# Text block
2. Edgerrin James, Indianapolis
Alexander's status as the league MVP and a lack of injuries are the only things placing him ahead of James on this list. The Edge is a strong runner between the tackles, with the ability to wear down a defense over the course of game. However, he also has the quickness to hit the corner and stretch the defense across the field. Also a tremendous receiver, his versatility has long been an overlooked factor in the success of the Colts passing game. The many looks James gives a defense forces it to spread itself thin in anticipation of a variety of plays. He is an adquate blocker in pass protection, and shows good awareness in recognizing different defensive packages. Health is obviously an issue, as he has missed time with knee, angle and rib injuries.
GOOD FITS: Indianapolis, Jacksonville, Carolina, Philadelphia, NY Jets, Baltimore
EARLY PICK: Edge is likely to seek out either a warm weather franchise or one playing in a large media market. It is no secret that he is less than enamored with the Midwest, and should the Colts show a waning interest in resigning him (as they are) he is likely to seek out a long term deal elsewhere. Jacksonville doesn't have a need at running back, but Fred Taylor has been twice the injury risk that James has been, and with Edge's desire to return home to Florida, the Jags are really the only viable candidate in the state for his services. Carolina is the only other possible destination that meets James' climate requirements, unless one actually believes he would subject himself to the losing ways of the Cardinals. Teams like the Jets and Ravens may create needs as they say goodbye to aging veterans and free agents, respectively. Those two and Philly would all be large media markets in which Edge would be a featured player on offense.

# Task requirements
Reproduce the Edgerrin James profile word for word, from its heading through its last sentence. None of the entries is needed here.

# Records from a pointing dataset
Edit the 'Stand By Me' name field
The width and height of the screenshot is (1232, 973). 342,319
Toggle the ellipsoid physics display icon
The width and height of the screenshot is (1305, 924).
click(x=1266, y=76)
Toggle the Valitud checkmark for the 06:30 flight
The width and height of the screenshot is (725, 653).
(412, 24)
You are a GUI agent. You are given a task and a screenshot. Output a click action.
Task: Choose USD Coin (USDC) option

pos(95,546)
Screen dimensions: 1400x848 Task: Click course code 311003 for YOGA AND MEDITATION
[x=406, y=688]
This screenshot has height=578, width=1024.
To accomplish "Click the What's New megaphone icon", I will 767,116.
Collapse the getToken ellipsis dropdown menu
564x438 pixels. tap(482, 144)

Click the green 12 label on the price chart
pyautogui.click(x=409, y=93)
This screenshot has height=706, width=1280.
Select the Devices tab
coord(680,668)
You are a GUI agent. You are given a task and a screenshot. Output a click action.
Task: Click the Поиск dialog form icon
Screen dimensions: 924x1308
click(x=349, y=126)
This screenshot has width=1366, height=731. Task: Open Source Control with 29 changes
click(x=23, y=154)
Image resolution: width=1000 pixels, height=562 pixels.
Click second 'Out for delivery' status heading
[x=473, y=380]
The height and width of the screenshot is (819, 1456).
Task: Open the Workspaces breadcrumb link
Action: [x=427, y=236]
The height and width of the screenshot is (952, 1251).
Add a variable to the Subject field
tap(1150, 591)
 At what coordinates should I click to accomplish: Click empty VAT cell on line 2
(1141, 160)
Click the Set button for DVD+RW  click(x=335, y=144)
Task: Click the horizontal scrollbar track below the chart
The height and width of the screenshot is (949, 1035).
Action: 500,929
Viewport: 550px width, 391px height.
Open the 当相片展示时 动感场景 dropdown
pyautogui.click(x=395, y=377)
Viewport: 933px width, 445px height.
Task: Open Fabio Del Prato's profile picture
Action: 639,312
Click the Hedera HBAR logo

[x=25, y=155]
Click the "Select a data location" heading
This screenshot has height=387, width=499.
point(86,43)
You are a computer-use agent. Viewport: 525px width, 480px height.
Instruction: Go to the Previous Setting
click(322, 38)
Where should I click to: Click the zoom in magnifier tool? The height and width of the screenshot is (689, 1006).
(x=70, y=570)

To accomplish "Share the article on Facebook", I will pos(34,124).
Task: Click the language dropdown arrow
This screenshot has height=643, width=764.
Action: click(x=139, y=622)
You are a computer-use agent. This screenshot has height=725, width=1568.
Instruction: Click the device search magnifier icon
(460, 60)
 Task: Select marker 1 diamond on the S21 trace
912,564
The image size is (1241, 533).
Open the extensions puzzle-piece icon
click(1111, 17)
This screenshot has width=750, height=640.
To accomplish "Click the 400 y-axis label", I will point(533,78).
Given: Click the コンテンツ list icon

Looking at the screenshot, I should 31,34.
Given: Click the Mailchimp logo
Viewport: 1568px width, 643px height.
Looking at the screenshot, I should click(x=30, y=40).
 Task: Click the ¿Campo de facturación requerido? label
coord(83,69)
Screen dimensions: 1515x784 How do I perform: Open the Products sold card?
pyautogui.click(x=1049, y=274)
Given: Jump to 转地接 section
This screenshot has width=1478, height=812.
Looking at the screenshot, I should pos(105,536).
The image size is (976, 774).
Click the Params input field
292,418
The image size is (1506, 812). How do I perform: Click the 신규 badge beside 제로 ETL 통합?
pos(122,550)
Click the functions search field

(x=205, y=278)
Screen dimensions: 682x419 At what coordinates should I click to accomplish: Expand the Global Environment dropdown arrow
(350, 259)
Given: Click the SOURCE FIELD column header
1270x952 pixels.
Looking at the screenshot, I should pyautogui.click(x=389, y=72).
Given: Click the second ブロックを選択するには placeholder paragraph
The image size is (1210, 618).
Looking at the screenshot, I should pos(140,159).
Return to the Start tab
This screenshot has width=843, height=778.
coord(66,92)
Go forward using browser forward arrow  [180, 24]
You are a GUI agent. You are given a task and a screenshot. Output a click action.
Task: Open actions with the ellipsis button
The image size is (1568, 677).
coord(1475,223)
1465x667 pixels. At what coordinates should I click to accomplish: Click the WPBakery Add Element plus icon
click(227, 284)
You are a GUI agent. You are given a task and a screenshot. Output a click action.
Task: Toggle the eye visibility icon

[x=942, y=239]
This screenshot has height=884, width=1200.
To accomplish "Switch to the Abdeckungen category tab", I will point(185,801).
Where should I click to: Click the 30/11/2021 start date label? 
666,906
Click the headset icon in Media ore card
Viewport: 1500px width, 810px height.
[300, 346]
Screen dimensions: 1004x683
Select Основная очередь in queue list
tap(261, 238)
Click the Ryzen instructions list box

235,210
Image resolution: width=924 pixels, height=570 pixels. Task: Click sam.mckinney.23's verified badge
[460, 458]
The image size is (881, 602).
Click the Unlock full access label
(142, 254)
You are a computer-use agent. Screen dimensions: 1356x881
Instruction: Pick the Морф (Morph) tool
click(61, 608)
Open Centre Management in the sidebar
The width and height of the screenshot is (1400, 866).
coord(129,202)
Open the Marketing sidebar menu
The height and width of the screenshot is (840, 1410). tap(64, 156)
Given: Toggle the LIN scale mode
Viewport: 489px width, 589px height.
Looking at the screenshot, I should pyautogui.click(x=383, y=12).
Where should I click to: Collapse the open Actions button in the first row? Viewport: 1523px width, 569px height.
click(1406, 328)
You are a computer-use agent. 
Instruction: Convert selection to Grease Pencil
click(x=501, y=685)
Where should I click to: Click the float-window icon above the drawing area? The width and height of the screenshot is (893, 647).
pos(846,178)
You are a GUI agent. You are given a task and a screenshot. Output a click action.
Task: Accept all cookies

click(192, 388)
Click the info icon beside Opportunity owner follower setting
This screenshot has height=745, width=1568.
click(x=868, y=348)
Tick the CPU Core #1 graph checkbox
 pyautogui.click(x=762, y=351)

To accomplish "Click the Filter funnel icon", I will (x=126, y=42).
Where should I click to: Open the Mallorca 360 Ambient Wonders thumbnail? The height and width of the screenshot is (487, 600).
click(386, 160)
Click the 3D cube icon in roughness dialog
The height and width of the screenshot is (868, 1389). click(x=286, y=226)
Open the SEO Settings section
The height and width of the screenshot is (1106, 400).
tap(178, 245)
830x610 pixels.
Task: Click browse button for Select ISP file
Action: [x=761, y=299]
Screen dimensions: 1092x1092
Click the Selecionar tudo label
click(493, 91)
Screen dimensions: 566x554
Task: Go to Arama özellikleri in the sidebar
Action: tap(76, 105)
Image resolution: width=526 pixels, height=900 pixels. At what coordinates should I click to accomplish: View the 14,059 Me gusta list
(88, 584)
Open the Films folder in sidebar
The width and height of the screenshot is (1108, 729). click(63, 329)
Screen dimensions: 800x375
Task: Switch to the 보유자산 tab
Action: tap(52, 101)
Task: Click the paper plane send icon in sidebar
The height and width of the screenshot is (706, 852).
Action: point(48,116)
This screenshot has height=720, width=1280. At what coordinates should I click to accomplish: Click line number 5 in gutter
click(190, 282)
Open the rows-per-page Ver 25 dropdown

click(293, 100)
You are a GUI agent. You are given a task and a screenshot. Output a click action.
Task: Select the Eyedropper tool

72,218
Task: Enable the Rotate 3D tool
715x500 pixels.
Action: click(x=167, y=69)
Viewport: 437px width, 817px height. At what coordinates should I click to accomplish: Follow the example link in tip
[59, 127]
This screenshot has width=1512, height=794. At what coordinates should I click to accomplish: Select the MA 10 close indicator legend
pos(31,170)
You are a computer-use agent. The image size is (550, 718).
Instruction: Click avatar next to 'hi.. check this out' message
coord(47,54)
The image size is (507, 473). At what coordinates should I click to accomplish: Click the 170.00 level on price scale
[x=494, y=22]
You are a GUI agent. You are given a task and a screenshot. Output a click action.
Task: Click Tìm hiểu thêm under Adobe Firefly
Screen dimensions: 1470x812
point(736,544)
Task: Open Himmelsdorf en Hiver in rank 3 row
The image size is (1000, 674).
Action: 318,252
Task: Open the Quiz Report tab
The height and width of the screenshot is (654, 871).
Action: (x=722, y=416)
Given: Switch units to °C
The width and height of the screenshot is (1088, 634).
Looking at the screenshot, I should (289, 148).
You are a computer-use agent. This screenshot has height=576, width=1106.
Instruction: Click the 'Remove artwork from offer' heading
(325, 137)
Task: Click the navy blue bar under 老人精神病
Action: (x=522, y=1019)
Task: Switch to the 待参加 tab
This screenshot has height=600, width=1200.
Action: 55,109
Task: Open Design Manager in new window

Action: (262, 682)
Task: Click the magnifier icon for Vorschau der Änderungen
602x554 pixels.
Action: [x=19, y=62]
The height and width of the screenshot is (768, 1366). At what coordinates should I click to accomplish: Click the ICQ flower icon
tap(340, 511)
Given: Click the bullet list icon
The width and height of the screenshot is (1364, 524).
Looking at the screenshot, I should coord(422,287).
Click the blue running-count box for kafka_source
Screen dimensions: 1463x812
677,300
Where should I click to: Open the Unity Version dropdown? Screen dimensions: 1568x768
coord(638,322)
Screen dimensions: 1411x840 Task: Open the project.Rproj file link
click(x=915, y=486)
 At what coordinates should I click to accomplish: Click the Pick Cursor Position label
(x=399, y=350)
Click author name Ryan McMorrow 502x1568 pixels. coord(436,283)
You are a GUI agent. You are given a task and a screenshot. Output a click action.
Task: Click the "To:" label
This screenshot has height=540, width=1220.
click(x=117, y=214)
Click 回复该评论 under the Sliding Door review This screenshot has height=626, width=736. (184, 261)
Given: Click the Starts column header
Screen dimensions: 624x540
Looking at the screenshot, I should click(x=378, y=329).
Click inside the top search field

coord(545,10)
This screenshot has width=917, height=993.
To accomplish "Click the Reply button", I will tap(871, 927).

# Solution below
2. Edgerrin James, Indianapolis
Alexander's status as the league MVP and a lack of injuries are the only things placing him ahead of James on this list. The Edge is a strong runner between the tackles, with the ability to wear down a defense over the course of game. However, he also has the quickness to hit the corner and stretch the defense across the field. Also a tremendous receiver, his versatility has long been an overlooked factor in the success of the Colts passing game. The many looks James gives a defense forces it to spread itself thin in anticipation of a variety of plays. He is an adquate blocker in pass protection, and shows good awareness in recognizing different defensive packages. Health is obviously an issue, as he has missed time with knee, angle and rib injuries.
GOOD FITS: Indianapolis, Jacksonville, Carolina, Philadelphia, NY Jets, Baltimore
EARLY PICK: Edge is likely to seek out either a warm weather franchise or one playing in a large media market. It is no secret that he is less than enamored with the Midwest, and should the Colts show a waning interest in resigning him (as they are) he is likely to seek out a long term deal elsewhere. Jacksonville doesn't have a need at running back, but Fred Taylor has been twice the injury risk that James has been, and with Edge's desire to return home to Florida, the Jags are really the only viable candidate in the state for his services. Carolina is the only other possible destination that meets James' climate requirements, unless one actually believes he would subject himself to the losing ways of the Cardinals. Teams like the Jets and Ravens may create needs as they say goodbye to aging veterans and free agents, respectively. Those two and Philly would all be large media markets in which Edge would be a featured player on offense.